What you are asked to do >> From the entries below, transcribe exactly the lines between the line holding "You are a GUI" and the line holding "Task: Open the Admin Logs tab", inclusive; skip all other lines.

Records START

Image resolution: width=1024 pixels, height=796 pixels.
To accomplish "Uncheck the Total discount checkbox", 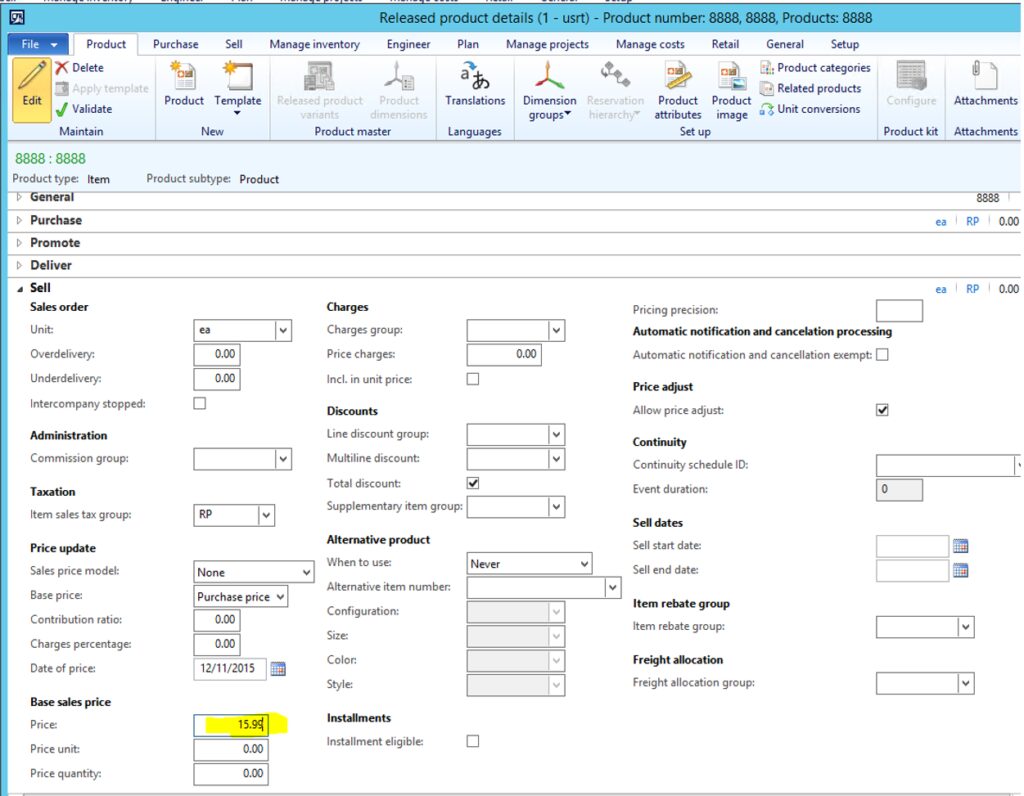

Records END
Records START

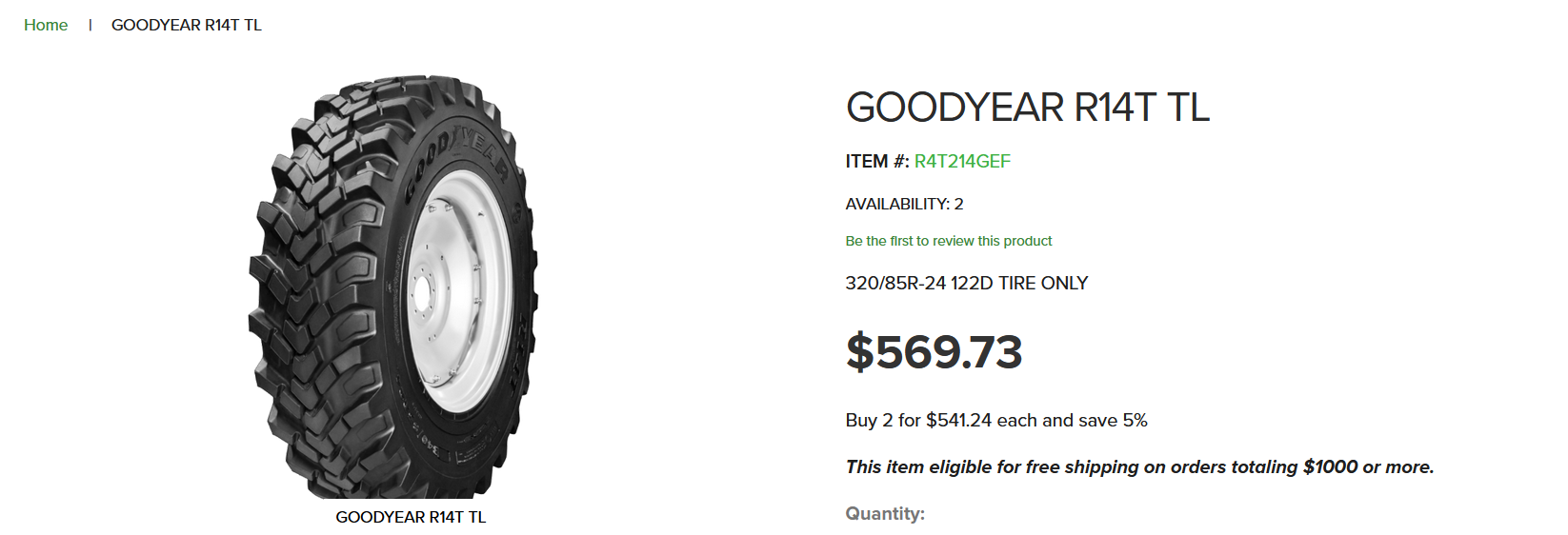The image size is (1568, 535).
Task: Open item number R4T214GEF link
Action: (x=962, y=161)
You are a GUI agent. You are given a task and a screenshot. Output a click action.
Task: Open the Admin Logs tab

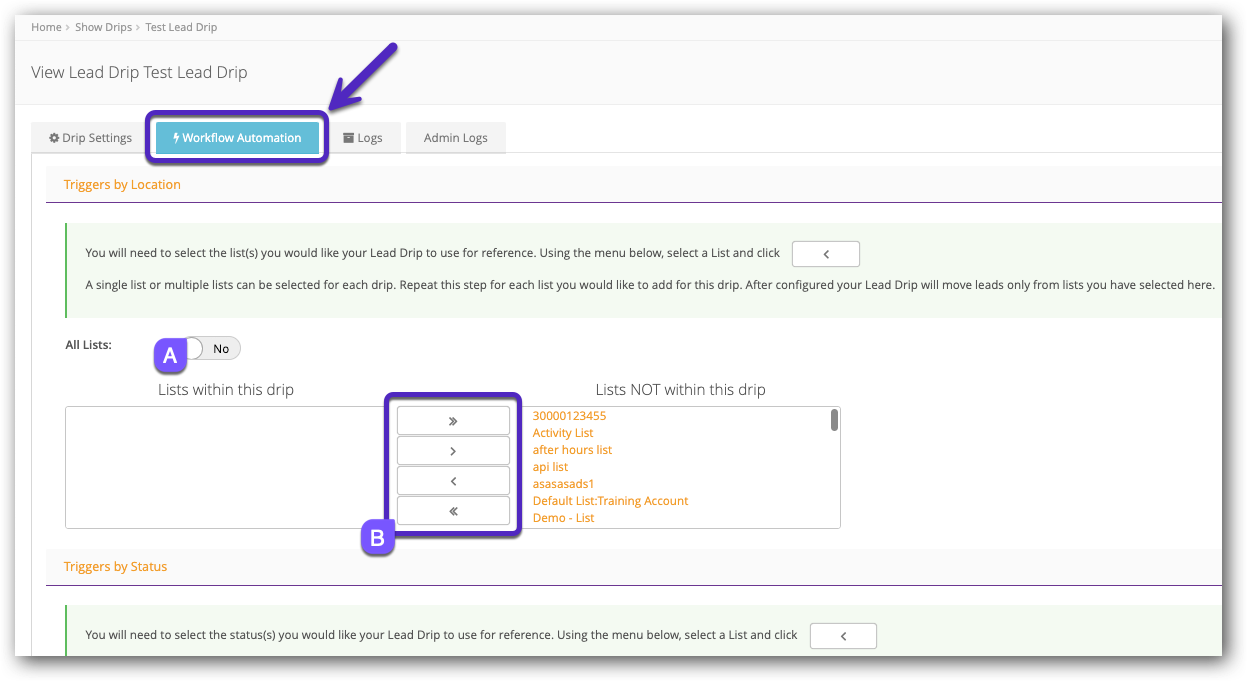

Records END

Completed exercise >>
You are a GUI agent. You are given a task and a screenshot. Output a click action.
Task: Open the Admin Logs tab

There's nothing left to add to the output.